LE QUINZO — 3.13 : Où l’on constate qu’on ne binge-watch pas Louis la Brocante
Toutes les deux semaines, l’humeur de la rédac’ du Village.
Par Sullivan Le Postec & Dominique Montay & Nicolas Robert • 20 mars 2012
Le Quinzo, saison 3, épisode 13. Nicolas a regardé les premiers épisodes de la nouvelle saison de "Profilage", et il a aimé ça ; Dominique s’interroge sur le binge-watching, et Sullivan se demande s’il voudra regarder France 3 avant sa mort.

C’est moi ou « Profilage » bouge les lignes ?

Par Nicolas Robert.

Il y a des phrases que l’on n’a pas souvent l’occasion d’écrire... et quand ça arrive, ce n’est pas désagréable. Par exemple : “J’ai regardé une série sur TF1 et j’ai passé un bon moment”.

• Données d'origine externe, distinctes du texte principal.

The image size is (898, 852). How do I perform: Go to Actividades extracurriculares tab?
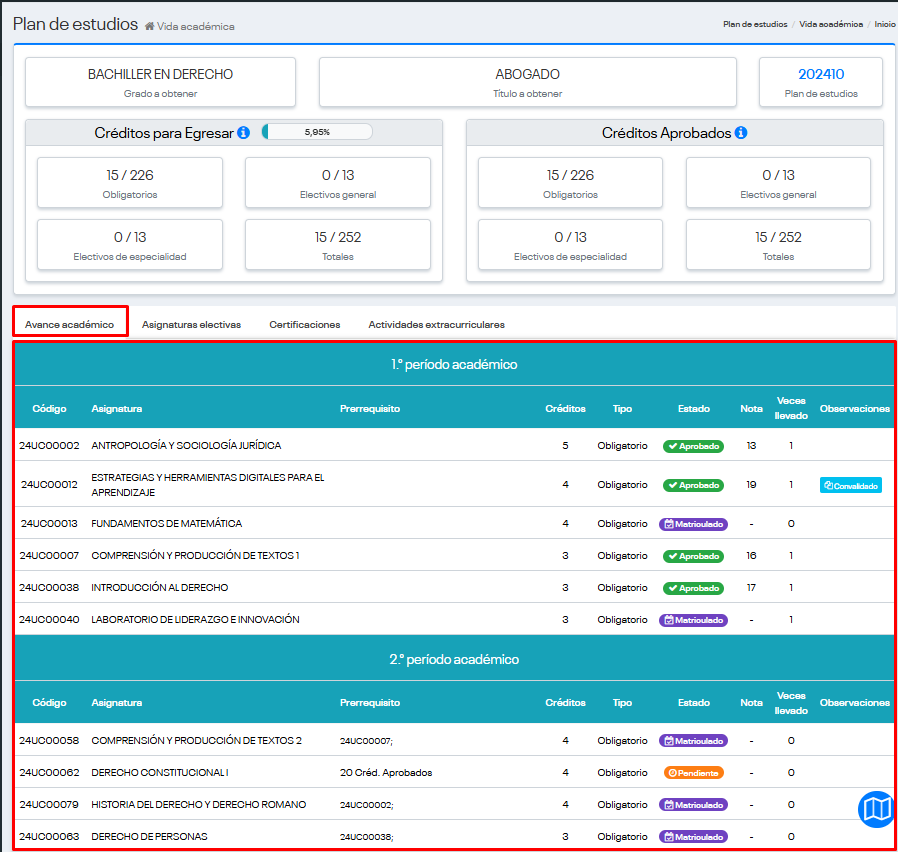436,324
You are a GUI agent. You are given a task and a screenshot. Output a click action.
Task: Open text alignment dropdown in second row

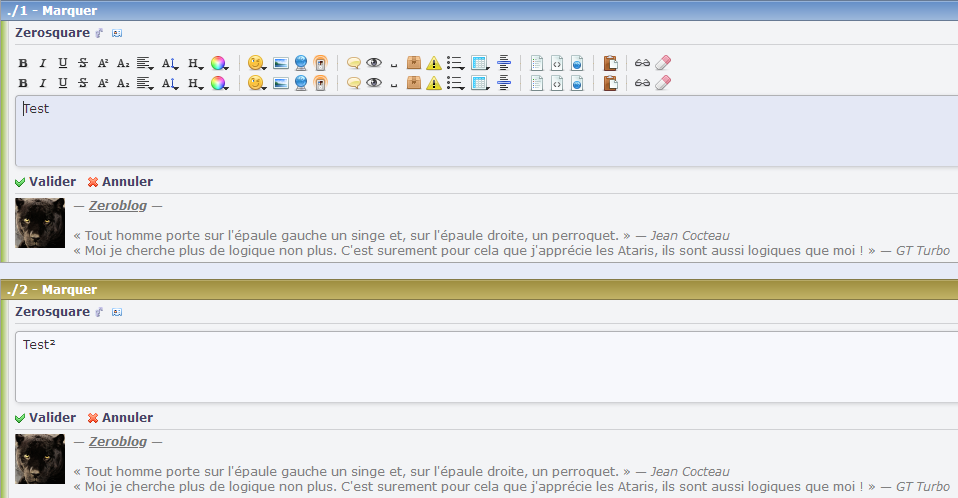[x=145, y=83]
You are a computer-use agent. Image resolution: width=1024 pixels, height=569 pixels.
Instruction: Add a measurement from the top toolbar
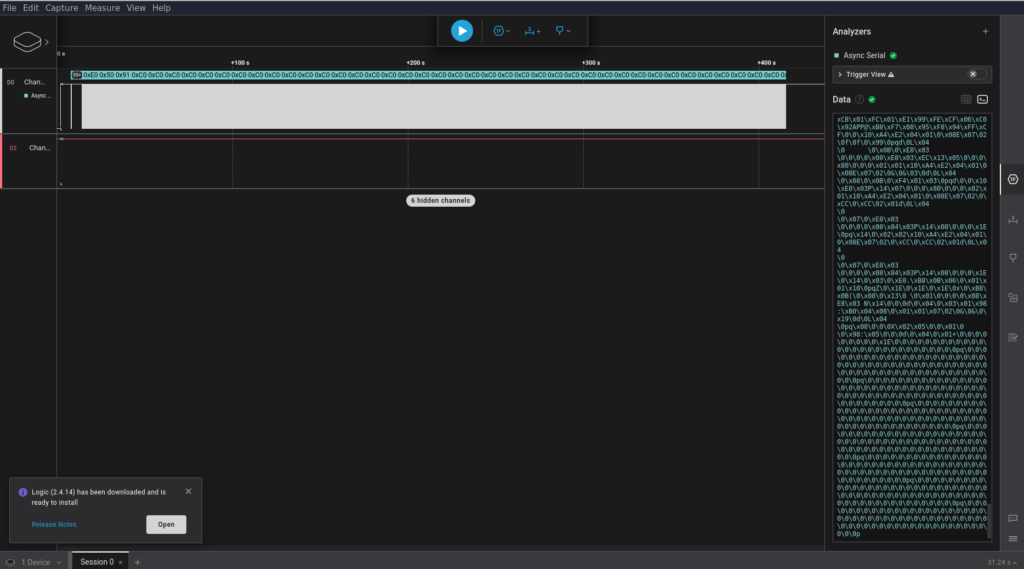(532, 31)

Jeudi 15, un peu plus d’un an après le sanglant final de la saison 2, « Profilage » faisait son retour sur la première chaîne. Constat : à aucun moment, je n’ai eu envie de passer l’aspirateur tout en regardant le petit écran. Mine de rien, c’est un signe.

"Profilage", pour ceux qui n’auraient jamais regardé, c’est l’histoire d’une criminologue, Chloé Saint-Laurent, qui travaille avec les flics de la brigade criminelle du Xe arrondissement de Paris.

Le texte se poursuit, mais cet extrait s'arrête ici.